:: Istruzioni ::
Per ciascuna affermazione, rispondi sì o no a seconda che concordi con il brano citato, e riporta tra virgolette le parole esatte del brano che decidono la risposta.
(a) Nel brano si dichiara estrema fiducia nelle inchieste della magistratura inquirente.
(b) Secondo il brano, anche il Partito Radicale di Marco Pannella si è inginocchiato alla sfera giudicante.
(c) Il brano afferma che i magistrati possono privare un individuo della libertà solo dopo la sentenza.

:: Brano citato ::
● ● ● ● ●

L'ultima raffica di arresti in merito all'inchiesta sull'ospedale Cardarelli ha fatto emergere un'immagine poco rassicurante degli organi inquirenti

Abbiamo estrema fiducia nelle inchieste della magistratura inquirente e nell’esito giusto dei processi in corso. Ma non si può sottovalutare che la scure dell’autorità giudiziaria sta invadendo la scena politica e amministrativa del paese. Questo meccanismo va avanti da anni e alla fine ci ritroviamo con un duplice e grave e problema: l’incertezza della pena e l’assenza del diritto. E se l’Italia è diventato un paese dove non è possibile ottenere giustizia e lo stato di diritto è sacrificato per favorire becere lotte di potere, allora possiamo dire addio a valori come quelli di libertà e democrazia.

Salvando molti dei professionisti che svolgono il loro lavoro con correttezza nonostante le svariate difficoltà che si trovano di fronte ogni giorno, basta fare un excursus storico delle principali vicende di cronaca politica, da Tangentopoli ad oggi, per rendersi conto che il sistema “Giustizia” sia malato e in definitiva rottura con quello della “Politica“. Inoltre l’aspetto più grave è che quest’ultima si è definitivamente inginocchiata alla sfera giudicante (tranne per qualche rara eccezione che rappresenta un’isola felice, come il Partito Radicale di Marco Pannella).

Ormai i magistrati incidono sulla sopravvivenza delle amministrazioni e i giudici sull’attività legislativa. I governi e i parlamenti degli ultimi anni hanno abdicato in favore della funzione supplente della magistratura. Comuni, Asl, ospedali, partecipate, quanti sono stati gli organi pubblici degli ultimi anni saltati a causa di un inchiesta o di una serie di avvisi di garanzia pervenuti agli amministratori, manager o politici di turno? E quante sono le leggi smantellate dalle sentenze della Corte costituzionale? Quanti sono stati i casi nei quali l’azione legislativa dell’assemblea parlamentare è stata indirizzata dal giudizio della Consulta?

A questo punto bisogna porsi questo problema: in Italia non esiste più la divisione e l’equilibro di poteri. Ai magistrati è stato chiesto altro, di ricoprire il ruolo di giustizieri, di essere investiti di un’aurea di forte etica e moralità che è al di sopra di tutti gli altri sistemi che fanno parte della macchina statale. Si è dimenticato il forte potere che i magistrati posseggono e cioè quello di privare della libertà un individuo anche in via cautelare e prima che si arrivi a sentenza. Si è evitato di raccontare come anche la magistratura sia diventata una casta in cui agiscono delle vere e proprie correnti politiche che influenzano con forza quelle che sono le decisioni più importanti, ad esempio le cariche da ricoprire all’interno delle varie Procure del paese.

● ● ● ● ●

:: Dati forniti ::
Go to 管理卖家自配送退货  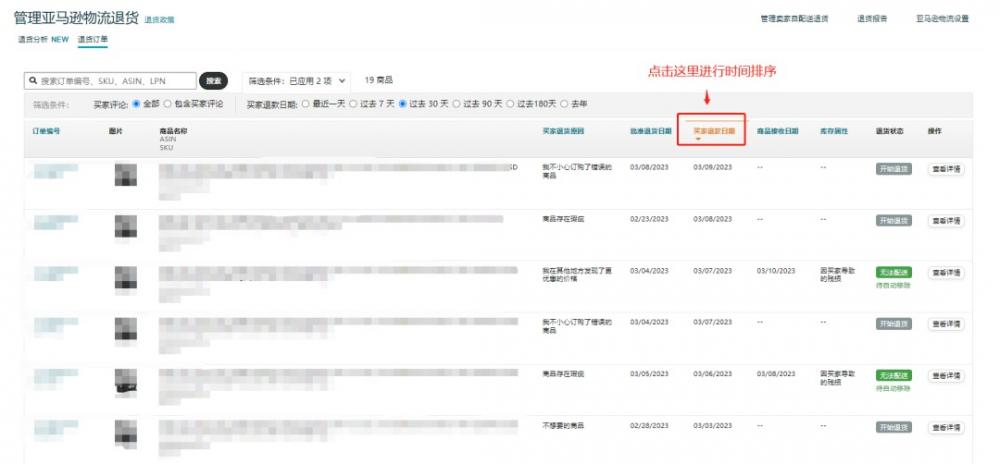794,19
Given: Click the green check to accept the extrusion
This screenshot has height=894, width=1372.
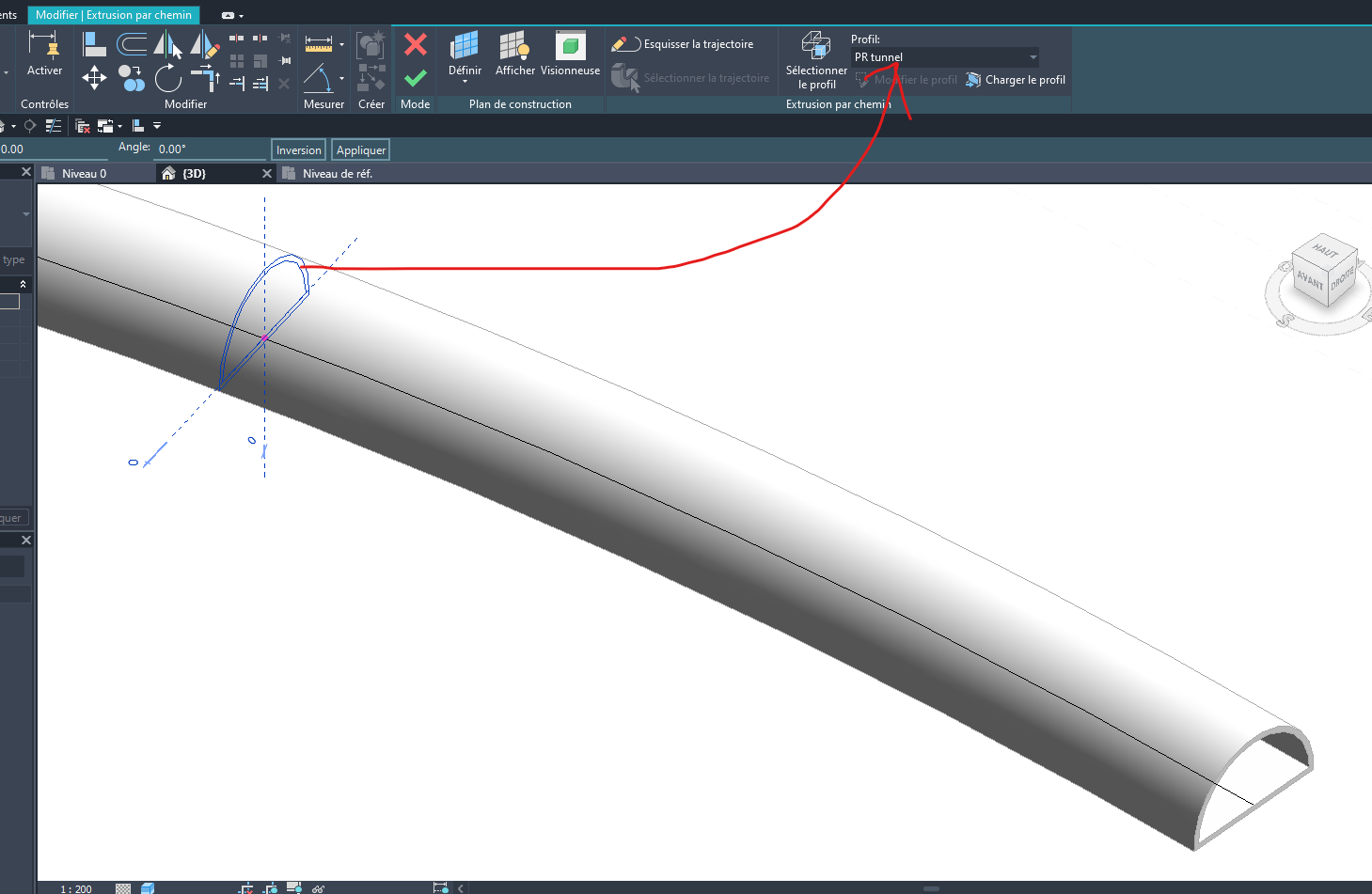Looking at the screenshot, I should [x=415, y=78].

● ● ● ● ●

:: Soluzione ::
(a) Sì: "Abbiamo estrema fiducia nelle inchieste della magistratura inquirente".
(b) No: "tranne per qualche rara eccezione che rappresenta un’isola felice, come il Partito Radicale di Marco Pannella".
(c) No: "quello di privare della libertà un individuo anche in via cautelare e prima che si arrivi a sentenza".